ENTERTAINMENT

Startling Videos Show Just How Few Lines Hollywood Gives People Of Color

06/24/2015 01:31 pm ET | Updated Jun 24, 2015

For as long as Hollywood has existed, it has underrepresented people of color. Actor and sometime video editor Dylan Marron has found a way to show us just how bad it really is for performers of color, by splicing together the scant few lines they were given.

"I think I feel so strongly about this because I was a kid who was queer and brown, and I didn’t feel like I saw my reflection in the art and entertainment that I was watching," Marron told Pop Mythology in 2013. "The message that I got was: It can't be done, there is no place for you, nobody looks like you, nobody talks like you, nobody walks like you, so don't try."

In 2013, Marron was given the role of Carlos in the hit podcast "Welcome to Night Vale," a character involved in a relationship with the podcast's male lead.

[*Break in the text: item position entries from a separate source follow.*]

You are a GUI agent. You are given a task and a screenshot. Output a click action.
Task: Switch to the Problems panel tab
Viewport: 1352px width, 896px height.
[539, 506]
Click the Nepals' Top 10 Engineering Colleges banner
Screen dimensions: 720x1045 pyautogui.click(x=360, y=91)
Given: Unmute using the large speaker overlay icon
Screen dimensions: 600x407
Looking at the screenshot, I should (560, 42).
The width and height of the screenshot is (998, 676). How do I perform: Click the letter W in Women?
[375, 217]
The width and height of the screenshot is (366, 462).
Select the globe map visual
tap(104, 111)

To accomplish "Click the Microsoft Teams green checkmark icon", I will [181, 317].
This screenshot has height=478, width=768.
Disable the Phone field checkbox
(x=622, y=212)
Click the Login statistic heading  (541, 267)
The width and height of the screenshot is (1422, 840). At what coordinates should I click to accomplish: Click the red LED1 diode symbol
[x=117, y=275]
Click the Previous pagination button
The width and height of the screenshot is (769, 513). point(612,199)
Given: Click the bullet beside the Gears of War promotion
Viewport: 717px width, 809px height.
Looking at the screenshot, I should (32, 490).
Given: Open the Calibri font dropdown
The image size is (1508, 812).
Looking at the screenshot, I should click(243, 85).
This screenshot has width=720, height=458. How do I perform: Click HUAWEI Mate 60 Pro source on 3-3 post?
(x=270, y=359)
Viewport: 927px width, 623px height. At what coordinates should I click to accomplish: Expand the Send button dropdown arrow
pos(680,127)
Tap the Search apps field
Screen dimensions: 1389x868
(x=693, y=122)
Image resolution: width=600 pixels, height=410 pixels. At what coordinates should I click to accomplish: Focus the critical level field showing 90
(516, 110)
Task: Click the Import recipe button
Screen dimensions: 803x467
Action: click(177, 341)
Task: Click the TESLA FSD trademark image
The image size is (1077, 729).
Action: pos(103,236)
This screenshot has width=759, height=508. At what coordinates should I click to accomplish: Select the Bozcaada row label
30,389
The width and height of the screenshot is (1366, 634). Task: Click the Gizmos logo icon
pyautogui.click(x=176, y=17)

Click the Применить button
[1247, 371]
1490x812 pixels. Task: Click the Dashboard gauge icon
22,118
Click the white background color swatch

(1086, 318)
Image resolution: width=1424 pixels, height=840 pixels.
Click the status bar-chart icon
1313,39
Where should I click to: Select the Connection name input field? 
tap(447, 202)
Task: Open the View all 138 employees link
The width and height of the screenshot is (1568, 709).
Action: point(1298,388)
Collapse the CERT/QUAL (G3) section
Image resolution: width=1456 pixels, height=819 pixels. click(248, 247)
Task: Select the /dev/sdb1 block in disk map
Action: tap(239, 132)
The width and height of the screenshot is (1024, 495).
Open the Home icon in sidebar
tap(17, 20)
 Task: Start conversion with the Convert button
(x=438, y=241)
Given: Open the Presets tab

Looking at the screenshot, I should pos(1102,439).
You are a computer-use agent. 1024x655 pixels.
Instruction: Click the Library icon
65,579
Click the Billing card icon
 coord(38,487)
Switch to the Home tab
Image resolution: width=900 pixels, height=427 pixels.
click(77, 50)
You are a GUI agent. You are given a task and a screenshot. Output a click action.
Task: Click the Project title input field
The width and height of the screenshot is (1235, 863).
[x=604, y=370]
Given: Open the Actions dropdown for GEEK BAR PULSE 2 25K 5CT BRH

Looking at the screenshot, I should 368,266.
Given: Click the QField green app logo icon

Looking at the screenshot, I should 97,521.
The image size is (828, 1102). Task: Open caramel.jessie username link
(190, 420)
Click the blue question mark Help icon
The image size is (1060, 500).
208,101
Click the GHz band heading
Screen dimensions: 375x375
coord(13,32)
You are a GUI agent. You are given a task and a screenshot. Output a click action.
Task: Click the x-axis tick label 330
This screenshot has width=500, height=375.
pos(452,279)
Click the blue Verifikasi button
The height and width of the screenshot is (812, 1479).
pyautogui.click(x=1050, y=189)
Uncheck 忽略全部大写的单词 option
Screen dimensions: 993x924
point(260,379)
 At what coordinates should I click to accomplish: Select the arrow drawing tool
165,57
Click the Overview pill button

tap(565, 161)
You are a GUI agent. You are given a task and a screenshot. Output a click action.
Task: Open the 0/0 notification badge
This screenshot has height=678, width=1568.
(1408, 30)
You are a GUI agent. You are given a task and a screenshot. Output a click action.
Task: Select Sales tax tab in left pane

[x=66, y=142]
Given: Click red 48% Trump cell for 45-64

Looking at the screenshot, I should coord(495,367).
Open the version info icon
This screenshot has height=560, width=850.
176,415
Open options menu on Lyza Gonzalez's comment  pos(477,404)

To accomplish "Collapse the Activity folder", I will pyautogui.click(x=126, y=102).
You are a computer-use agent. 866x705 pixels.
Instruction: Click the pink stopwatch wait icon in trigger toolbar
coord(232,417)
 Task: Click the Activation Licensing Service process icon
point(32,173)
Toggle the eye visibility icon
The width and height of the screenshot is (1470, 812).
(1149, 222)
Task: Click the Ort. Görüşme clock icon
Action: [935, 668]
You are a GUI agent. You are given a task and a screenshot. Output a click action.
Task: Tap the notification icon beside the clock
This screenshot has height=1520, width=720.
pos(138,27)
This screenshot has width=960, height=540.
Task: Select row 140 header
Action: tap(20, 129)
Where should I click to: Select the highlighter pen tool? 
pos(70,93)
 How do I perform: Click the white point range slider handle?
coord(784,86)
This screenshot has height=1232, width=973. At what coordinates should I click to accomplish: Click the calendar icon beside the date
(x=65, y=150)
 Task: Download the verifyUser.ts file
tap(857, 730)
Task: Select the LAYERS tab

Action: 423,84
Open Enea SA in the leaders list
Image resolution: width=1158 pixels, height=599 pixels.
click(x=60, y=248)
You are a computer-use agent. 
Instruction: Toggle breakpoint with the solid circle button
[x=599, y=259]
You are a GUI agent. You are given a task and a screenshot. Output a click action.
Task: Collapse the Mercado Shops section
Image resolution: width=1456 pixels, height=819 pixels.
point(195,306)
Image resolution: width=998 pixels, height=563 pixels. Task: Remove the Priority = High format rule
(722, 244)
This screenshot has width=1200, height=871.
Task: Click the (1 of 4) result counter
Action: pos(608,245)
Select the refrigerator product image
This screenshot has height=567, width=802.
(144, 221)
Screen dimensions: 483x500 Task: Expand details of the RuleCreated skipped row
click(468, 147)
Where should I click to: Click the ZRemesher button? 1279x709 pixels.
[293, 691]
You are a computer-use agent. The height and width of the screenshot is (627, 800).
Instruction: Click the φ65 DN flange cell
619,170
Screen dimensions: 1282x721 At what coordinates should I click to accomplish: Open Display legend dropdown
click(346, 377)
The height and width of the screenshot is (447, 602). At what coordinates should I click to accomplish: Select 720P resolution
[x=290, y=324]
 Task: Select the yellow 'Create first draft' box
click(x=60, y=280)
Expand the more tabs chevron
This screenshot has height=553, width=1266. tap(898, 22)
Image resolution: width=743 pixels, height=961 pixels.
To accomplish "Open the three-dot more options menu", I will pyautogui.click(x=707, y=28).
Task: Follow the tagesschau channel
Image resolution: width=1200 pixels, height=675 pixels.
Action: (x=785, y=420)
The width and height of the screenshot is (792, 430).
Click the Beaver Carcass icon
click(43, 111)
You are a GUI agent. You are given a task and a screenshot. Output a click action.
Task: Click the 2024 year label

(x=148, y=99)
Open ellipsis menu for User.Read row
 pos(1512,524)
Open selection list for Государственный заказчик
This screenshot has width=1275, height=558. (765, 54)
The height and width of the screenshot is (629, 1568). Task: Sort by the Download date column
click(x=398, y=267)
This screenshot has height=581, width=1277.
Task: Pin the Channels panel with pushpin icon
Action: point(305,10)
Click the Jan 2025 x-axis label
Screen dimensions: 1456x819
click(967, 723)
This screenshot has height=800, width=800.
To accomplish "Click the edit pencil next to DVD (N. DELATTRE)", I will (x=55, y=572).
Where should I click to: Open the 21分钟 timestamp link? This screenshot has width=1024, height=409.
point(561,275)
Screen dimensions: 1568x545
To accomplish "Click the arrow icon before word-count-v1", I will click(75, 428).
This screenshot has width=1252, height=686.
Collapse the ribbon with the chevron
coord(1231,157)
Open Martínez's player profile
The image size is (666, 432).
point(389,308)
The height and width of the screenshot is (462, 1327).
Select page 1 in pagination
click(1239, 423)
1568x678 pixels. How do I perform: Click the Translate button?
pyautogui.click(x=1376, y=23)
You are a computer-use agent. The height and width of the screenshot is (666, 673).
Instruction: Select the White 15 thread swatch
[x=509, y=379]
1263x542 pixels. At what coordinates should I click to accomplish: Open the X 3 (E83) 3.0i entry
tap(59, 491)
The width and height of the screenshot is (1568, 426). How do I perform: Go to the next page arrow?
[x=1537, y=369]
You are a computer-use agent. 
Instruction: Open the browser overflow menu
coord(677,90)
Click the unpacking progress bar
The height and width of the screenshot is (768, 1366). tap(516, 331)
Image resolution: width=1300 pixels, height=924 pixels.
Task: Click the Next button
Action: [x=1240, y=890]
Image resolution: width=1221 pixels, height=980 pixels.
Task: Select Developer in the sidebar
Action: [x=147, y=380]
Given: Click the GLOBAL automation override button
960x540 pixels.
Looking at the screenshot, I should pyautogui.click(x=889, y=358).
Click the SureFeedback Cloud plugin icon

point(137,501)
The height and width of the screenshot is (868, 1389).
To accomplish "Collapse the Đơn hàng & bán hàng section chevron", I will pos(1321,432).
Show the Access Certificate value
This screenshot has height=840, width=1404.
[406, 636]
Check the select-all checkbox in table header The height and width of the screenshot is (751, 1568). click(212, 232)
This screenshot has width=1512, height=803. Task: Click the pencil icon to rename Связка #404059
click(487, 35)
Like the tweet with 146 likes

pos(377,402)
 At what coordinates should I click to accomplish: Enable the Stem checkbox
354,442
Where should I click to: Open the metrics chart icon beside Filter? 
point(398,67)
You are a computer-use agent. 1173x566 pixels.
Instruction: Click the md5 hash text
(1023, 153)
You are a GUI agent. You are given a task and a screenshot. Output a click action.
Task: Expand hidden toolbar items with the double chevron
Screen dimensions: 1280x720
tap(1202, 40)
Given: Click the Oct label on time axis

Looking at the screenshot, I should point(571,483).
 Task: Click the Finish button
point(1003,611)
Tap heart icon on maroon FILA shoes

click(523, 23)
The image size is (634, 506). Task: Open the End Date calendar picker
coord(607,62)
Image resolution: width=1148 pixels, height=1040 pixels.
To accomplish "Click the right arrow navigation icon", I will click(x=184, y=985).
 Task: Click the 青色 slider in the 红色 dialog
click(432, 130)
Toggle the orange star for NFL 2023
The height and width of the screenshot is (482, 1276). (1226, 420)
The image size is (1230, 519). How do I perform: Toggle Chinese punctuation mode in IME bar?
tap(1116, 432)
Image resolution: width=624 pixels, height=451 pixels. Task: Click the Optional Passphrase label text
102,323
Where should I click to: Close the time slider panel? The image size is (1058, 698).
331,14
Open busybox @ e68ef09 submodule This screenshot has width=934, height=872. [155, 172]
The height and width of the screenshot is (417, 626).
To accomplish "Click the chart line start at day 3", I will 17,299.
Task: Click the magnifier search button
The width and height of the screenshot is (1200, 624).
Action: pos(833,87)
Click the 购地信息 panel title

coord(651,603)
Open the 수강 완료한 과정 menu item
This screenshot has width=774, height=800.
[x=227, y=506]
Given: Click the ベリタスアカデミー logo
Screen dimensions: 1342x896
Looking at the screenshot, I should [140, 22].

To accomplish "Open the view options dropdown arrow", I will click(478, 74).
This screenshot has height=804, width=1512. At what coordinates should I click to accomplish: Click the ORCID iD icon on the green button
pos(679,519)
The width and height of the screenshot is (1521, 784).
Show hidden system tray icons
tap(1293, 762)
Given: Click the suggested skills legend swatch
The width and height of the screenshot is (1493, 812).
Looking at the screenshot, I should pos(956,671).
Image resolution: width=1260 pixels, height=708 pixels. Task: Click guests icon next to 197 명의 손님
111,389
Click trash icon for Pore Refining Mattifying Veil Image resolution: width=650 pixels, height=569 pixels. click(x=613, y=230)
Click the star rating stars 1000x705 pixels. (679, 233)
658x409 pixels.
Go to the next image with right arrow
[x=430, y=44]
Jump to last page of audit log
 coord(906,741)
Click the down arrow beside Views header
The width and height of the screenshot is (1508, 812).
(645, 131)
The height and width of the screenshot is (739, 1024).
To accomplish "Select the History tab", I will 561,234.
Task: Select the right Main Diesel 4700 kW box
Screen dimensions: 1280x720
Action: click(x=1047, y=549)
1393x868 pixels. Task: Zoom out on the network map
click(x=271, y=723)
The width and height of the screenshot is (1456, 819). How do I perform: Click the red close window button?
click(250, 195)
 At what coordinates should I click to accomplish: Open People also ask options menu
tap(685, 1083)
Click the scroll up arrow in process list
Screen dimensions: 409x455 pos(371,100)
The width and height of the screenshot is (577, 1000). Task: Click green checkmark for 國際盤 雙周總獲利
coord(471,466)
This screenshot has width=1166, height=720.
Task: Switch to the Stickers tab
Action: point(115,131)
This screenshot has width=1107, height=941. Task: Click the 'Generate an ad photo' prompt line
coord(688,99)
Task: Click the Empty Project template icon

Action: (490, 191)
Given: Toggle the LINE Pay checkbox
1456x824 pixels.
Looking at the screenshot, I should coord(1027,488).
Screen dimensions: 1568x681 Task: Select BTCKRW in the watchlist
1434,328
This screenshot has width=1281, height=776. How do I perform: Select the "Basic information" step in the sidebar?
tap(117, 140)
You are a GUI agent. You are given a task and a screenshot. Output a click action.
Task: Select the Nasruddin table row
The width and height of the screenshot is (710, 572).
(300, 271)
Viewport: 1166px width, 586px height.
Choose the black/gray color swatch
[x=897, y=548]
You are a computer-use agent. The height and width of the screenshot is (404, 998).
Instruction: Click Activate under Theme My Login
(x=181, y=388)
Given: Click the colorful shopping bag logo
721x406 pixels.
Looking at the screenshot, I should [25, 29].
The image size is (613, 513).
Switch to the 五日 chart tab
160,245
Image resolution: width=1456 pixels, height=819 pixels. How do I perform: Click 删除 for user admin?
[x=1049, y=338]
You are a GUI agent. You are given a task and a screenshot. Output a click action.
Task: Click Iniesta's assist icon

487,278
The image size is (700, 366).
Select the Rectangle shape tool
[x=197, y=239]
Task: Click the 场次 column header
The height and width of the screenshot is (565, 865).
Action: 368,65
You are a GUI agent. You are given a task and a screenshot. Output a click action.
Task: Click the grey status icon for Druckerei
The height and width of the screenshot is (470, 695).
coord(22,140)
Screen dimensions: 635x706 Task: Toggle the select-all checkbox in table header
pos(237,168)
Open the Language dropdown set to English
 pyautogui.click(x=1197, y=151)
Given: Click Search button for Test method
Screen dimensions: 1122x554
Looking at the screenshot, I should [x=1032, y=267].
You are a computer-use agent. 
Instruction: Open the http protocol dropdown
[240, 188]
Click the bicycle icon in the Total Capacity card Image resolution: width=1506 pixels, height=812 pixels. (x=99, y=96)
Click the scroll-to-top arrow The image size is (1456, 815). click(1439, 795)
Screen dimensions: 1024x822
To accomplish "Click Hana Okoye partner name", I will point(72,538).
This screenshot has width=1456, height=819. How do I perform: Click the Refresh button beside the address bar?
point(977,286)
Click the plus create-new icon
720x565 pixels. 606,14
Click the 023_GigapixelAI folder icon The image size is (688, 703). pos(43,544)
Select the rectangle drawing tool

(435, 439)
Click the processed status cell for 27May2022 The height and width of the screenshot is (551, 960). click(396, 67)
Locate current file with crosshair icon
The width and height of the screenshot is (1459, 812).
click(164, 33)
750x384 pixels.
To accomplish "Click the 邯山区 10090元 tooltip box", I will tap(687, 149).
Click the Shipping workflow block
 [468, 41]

Readily accepted by listeners, Marron used his experience to share his opinion that much of the entertainment industry operates under the misguided assumption that audience demographics call for a great deluge of white, heterosexual characters.

"[Y]ou might have these executives in their big leather chairs, smoking their cigars and talking on their cordless phones, saying, 'No, we can’t have this kind of person in this movie because people don’t want to see that.' But they don’t know what people want to see because the demographics of people are changing every day," Marron told Pop Mythology.

There are only five videos in Marron's new, spliced-up series so far, but they make a powerful point. We see just how few lines are delegated to people of color who play secretaries, housekeepers, security guards, bus drivers and hostesses, even among movies released in the past five years. No video is longer than one minute, generous introduction included.